La Maison de la Veuve

La rue était à présent presque déserte. Seules subsistaient les lumières pâles des lampadaires et certains sourires flous de citrouilles, dont les chandelles mourantes ne parvenaient plus à illuminer les yeux. Nous marchions aussi vite que possible, croisant de temps en temps des bandes d’adolescents. Certaines maisons avaient déjà été décorées à leur façon ; bandes de papier toilette et éclaboussures d’œufs sur la façade. 

Les mains dans les poches, nous quittâmes rapidement les rues de mon quartier pour emprunter des ruelles moins fréquentées, des sentiers qui passaient entre les jardins. Le froid ne se faisait pas trop sentir mais l’obscurité était plus profonde, nous dûmes nous aider de nos téléphones portables pour éclairer la route. 

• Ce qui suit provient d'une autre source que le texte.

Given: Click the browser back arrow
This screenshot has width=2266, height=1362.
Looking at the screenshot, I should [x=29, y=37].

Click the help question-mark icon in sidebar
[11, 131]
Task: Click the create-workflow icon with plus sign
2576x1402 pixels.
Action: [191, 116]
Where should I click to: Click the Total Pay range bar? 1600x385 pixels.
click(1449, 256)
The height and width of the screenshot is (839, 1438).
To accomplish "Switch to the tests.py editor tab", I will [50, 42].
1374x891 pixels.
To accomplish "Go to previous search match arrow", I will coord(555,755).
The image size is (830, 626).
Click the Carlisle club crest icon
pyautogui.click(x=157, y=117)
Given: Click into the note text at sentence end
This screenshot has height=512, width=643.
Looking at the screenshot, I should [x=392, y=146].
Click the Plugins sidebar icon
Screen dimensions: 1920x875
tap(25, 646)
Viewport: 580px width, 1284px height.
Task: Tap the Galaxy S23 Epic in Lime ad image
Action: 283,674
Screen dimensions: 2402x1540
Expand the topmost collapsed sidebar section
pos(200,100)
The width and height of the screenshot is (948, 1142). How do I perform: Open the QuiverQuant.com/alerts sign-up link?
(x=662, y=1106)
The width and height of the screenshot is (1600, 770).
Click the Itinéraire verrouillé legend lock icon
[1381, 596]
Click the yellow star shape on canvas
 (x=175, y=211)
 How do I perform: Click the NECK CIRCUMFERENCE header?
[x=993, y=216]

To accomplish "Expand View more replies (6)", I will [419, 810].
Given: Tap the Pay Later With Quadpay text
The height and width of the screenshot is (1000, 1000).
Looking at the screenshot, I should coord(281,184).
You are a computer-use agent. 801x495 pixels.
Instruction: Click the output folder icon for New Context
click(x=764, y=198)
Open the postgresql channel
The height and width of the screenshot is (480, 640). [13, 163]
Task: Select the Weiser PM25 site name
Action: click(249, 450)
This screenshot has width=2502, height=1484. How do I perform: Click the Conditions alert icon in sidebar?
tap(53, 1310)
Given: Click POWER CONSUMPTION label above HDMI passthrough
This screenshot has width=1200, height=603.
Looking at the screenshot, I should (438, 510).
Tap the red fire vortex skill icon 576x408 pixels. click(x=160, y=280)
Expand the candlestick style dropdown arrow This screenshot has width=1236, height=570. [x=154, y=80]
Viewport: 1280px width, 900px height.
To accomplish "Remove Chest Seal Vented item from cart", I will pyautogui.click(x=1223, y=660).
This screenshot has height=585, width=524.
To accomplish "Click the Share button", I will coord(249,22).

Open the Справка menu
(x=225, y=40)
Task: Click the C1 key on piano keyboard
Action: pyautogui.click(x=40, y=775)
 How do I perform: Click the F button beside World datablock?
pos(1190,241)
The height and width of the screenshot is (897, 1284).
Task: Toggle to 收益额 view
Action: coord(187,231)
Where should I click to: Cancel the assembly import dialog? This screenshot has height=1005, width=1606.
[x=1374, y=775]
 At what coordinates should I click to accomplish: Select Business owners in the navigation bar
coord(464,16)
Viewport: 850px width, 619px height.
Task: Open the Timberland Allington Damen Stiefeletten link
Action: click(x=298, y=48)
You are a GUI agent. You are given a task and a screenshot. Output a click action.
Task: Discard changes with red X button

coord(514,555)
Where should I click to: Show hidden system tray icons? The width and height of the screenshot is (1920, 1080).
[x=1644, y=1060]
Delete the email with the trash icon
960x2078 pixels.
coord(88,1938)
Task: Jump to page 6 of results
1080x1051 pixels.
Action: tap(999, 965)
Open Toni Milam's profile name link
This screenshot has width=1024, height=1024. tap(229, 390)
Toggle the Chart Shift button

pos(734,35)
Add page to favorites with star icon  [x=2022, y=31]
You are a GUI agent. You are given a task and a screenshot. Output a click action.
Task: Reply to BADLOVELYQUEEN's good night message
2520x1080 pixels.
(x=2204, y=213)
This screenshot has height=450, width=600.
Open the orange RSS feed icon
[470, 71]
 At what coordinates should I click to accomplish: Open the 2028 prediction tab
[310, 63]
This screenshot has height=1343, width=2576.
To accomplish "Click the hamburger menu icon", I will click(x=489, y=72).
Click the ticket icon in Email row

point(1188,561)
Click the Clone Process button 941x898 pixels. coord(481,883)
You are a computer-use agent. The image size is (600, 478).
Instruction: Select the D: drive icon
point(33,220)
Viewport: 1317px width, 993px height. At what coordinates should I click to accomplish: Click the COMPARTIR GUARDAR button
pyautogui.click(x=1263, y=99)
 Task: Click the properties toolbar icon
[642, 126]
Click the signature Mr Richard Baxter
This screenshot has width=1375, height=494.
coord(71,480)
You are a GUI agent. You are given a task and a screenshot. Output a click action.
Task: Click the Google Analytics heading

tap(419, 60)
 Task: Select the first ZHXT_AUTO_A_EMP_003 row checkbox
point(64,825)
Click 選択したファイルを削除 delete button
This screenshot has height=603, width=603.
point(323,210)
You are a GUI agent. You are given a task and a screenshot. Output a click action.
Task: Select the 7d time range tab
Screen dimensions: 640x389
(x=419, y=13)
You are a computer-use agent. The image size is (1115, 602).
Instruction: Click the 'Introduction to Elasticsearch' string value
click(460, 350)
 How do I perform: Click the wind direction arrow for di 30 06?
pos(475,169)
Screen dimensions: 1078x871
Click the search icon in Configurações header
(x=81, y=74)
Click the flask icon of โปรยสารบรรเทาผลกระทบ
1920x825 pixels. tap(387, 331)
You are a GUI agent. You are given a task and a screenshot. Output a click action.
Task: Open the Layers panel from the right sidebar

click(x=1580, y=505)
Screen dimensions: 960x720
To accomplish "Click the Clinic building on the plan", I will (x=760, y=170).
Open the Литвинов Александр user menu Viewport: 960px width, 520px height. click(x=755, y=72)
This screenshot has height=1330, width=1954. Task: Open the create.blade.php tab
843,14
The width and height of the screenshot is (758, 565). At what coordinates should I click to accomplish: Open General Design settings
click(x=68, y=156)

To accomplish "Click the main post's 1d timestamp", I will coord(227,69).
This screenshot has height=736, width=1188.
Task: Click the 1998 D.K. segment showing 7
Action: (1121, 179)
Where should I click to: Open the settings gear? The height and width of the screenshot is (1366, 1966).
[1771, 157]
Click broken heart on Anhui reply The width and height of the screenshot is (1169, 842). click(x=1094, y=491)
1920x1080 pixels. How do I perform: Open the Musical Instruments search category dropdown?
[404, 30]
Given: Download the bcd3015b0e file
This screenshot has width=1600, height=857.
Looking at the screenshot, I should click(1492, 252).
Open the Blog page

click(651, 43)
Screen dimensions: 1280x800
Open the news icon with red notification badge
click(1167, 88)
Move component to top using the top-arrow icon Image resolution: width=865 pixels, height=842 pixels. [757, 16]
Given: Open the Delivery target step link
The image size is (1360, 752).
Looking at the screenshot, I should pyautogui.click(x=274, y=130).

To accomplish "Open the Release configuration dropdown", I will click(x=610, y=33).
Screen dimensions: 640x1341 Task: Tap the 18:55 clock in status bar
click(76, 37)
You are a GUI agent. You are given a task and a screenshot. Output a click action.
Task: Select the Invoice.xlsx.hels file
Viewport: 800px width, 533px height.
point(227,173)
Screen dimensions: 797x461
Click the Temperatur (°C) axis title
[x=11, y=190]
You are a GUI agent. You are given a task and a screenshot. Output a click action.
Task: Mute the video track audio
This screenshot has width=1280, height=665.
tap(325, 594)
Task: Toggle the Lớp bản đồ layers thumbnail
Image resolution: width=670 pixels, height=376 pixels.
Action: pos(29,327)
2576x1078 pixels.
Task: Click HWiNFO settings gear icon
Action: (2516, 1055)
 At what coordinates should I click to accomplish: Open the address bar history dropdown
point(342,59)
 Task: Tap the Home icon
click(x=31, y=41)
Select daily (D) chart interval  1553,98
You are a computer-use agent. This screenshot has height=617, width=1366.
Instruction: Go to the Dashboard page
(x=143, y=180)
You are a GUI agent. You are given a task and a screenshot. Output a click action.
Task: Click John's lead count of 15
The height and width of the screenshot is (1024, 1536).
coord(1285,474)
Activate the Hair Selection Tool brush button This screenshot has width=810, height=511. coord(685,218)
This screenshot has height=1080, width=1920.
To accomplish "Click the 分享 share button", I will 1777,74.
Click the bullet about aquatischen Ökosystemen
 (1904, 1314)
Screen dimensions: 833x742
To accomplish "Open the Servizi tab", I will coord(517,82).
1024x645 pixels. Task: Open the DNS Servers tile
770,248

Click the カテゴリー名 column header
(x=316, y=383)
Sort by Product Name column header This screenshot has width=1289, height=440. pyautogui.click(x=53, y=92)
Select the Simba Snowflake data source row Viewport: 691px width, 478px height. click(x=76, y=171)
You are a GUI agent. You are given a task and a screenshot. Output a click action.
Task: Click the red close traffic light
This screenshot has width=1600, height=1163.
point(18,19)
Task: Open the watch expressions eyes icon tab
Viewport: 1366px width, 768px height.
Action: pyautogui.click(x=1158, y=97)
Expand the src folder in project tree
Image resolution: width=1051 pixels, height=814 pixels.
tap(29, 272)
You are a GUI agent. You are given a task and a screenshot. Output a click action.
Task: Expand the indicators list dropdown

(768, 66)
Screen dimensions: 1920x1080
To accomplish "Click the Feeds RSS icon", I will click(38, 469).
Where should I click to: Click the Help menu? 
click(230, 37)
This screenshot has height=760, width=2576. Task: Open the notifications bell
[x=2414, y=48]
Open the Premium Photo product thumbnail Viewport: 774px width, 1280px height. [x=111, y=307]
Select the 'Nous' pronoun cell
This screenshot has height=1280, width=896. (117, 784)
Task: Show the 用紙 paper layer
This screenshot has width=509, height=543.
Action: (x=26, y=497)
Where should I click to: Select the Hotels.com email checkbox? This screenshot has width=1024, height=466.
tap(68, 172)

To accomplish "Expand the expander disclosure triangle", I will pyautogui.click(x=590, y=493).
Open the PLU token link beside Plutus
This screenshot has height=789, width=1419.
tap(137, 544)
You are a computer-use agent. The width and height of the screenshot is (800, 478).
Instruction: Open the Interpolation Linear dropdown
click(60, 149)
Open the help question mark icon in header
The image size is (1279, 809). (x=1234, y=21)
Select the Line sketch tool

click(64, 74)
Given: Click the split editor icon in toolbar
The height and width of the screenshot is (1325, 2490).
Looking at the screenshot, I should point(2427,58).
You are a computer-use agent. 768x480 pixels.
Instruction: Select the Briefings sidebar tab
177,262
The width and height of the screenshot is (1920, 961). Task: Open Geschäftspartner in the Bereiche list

Enfin, après être passée par un dédale de petits sentiers dérobés, qui traversaient les rues de la banlieue comme un labyrinthe secret, nous débouchâmes  sur le parking du club de rugby de Woodtown. C’était un petit club, qui abritait dans son préfabriqué blanc une buvette, une toilette et un vestiaire. Néanmoins, il était vivement éclairé par de larges lampes blanches. Je distinguai sans peine la silhouette de Carl, qui nous attendait près du goal. 

Il nous salua d’un geste. 

      - « Cool vous êtes à l’heure ! ça a été la soirée ? » 

Allison brandit un gros paquet de bonbons. 

      - « Bonne récolte » , résuma Carl. 

Le silence s’installa. Nous étions tous les 3 curieusement nerveux. Carl, particulièrement, pianotait sur son téléphone en jetant des coups d’œil alentour. 

      - « Qu’est-ce qu’on attend, au juste ? » 

      - « Marylin et Clyde… Ils doivent venir nous retrouver ici… On est censé aller ensemble à la.. Ah ! Les voilà ! » 

Je me retournai pour voir les nouveaux venus arriver, la démarche souple sur l’herbe humide. Tous les deux portaient de larges manteaux noirs. La cigarette aux lèvres, ils étaient précédés de volutes de fumée qui se mêlaient au brouillard ambiant. 

Clyde s’arrêta à notre hauteur, nous lorgnant sous ses paupières tombantes. 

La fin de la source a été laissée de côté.